Si Nathalie Léger écrit des livres, c’est pour nuancer un propos, creuser une question, une inquiétude personnelle et la rendre sensible, intelligible par le lecteur, non pas pour clore un chapitre, fermer un sujet, ce qui est le propre, on le sait, des mauvais écrivains avides d’ordre, de formes éculées, pour appuyer des sentiments communs sur des faits établis.

« Et j’ai dit aussi qu’il était normal que la description d’objets complexes soit complexe , cela tient aux sentiments, il y en a même qui appellent ça de littérature, car on ne peut pas tout simplifier, ai-je dit en préambule, et n’allez pas croire qu’un sujet, un verbe et un complément ne puissent pas être à eux seuls d’une effroyable complexité… »
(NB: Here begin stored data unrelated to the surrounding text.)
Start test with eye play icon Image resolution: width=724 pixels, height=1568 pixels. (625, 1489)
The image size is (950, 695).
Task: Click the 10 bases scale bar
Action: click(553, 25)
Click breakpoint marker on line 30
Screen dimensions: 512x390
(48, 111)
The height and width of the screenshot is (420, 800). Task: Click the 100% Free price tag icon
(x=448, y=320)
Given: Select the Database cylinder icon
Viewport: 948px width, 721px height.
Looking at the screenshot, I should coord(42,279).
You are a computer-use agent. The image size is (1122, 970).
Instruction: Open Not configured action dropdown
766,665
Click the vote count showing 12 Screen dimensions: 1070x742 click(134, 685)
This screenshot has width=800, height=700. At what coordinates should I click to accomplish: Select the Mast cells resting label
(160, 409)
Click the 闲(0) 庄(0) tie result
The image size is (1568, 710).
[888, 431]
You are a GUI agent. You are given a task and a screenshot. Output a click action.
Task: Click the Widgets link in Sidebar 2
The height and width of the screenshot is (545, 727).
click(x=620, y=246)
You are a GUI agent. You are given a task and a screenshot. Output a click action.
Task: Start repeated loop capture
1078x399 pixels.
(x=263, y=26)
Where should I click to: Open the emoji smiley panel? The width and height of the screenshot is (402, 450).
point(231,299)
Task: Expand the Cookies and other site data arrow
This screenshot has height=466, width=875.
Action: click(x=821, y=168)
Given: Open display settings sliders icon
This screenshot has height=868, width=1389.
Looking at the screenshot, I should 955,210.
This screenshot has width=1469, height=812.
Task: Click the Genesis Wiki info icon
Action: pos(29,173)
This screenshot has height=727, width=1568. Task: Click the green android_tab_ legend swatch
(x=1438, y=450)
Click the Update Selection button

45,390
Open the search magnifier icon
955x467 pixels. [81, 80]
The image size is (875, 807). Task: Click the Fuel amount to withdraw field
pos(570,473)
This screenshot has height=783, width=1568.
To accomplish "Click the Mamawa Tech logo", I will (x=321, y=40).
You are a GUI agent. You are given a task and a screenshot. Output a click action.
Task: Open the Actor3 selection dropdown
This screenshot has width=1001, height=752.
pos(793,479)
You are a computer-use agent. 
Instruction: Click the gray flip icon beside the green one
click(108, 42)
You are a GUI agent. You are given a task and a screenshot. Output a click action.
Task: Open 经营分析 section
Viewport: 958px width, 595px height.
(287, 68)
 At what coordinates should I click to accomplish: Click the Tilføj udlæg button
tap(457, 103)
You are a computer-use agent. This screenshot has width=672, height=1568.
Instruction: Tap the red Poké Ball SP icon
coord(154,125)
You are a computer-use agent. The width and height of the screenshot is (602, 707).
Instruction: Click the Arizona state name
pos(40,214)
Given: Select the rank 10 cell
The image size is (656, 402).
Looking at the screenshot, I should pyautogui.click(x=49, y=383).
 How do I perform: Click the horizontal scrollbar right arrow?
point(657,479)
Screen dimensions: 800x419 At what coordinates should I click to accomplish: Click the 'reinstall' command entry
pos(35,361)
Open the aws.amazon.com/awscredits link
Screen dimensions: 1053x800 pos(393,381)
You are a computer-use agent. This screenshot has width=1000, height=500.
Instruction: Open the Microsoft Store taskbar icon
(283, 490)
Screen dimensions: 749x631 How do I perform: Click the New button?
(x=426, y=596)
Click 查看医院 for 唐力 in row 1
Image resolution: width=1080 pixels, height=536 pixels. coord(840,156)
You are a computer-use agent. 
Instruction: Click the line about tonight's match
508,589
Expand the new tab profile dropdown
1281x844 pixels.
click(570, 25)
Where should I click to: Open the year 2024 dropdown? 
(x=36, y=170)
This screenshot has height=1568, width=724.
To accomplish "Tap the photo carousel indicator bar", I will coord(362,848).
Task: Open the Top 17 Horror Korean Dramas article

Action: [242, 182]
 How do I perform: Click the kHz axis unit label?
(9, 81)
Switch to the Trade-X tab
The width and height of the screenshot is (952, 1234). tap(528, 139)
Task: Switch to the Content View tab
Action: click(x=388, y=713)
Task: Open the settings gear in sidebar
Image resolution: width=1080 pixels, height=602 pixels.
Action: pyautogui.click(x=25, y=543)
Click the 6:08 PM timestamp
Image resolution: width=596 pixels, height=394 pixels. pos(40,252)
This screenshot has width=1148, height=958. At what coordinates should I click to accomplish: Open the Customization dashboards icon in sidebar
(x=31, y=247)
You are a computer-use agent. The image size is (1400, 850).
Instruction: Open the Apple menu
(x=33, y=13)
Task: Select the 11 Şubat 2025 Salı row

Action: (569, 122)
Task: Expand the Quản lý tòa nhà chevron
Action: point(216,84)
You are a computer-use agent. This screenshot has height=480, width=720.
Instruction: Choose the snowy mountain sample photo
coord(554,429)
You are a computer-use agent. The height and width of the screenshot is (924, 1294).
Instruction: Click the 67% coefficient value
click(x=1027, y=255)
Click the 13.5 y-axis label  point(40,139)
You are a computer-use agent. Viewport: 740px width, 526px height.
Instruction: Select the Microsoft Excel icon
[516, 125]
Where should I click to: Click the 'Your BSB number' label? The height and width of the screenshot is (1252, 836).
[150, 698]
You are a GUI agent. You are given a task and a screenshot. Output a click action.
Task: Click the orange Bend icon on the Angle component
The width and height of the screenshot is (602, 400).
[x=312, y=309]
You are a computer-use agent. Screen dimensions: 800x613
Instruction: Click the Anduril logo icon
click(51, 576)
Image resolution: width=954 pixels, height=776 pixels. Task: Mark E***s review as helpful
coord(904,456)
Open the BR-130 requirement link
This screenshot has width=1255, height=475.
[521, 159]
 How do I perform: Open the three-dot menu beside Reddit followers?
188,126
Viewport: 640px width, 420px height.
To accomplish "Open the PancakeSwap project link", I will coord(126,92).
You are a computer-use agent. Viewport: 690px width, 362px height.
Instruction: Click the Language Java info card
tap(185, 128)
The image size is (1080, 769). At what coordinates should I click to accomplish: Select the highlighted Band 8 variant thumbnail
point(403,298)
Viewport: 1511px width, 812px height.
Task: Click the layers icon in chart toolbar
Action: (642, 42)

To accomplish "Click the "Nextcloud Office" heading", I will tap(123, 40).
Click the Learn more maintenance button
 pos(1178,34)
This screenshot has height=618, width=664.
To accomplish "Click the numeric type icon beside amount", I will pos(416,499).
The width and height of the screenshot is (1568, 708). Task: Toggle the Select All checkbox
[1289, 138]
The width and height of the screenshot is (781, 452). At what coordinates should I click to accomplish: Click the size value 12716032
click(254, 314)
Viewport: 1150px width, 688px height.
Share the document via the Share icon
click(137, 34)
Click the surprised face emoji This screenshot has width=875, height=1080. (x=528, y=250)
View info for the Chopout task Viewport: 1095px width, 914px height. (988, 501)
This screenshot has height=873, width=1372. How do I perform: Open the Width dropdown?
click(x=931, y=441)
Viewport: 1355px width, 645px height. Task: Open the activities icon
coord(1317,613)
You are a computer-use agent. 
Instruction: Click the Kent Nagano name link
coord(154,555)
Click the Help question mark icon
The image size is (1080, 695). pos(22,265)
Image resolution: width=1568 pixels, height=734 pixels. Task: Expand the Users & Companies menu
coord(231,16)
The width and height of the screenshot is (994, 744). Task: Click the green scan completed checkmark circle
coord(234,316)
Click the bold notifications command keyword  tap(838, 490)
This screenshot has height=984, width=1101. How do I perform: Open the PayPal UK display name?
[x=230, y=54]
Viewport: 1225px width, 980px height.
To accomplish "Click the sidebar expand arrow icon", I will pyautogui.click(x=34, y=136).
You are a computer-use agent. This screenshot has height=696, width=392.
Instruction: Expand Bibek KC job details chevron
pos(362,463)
Ainsi, quand on lui demande ce qu’est une performance (artistique), elle dit ne pas savoir et se limite à donner des exemples qui font sens (ou non) ou qui, en tout cas, suscitent la réflexion, font aussi « se rappeler », faire retour sur soi. Parmi les performers nommément cités qui se sont mis en danger, il y a Yoko Ono, Marina Abramovic, Marie-Ange Guilleminot, Niki de Saint-Phalle, Carolee Schneemann, Jana Sterbak, toutes des femmes.

Un petit livre blanc pour laver l’honneur des femmes salies par des siècles de soumission.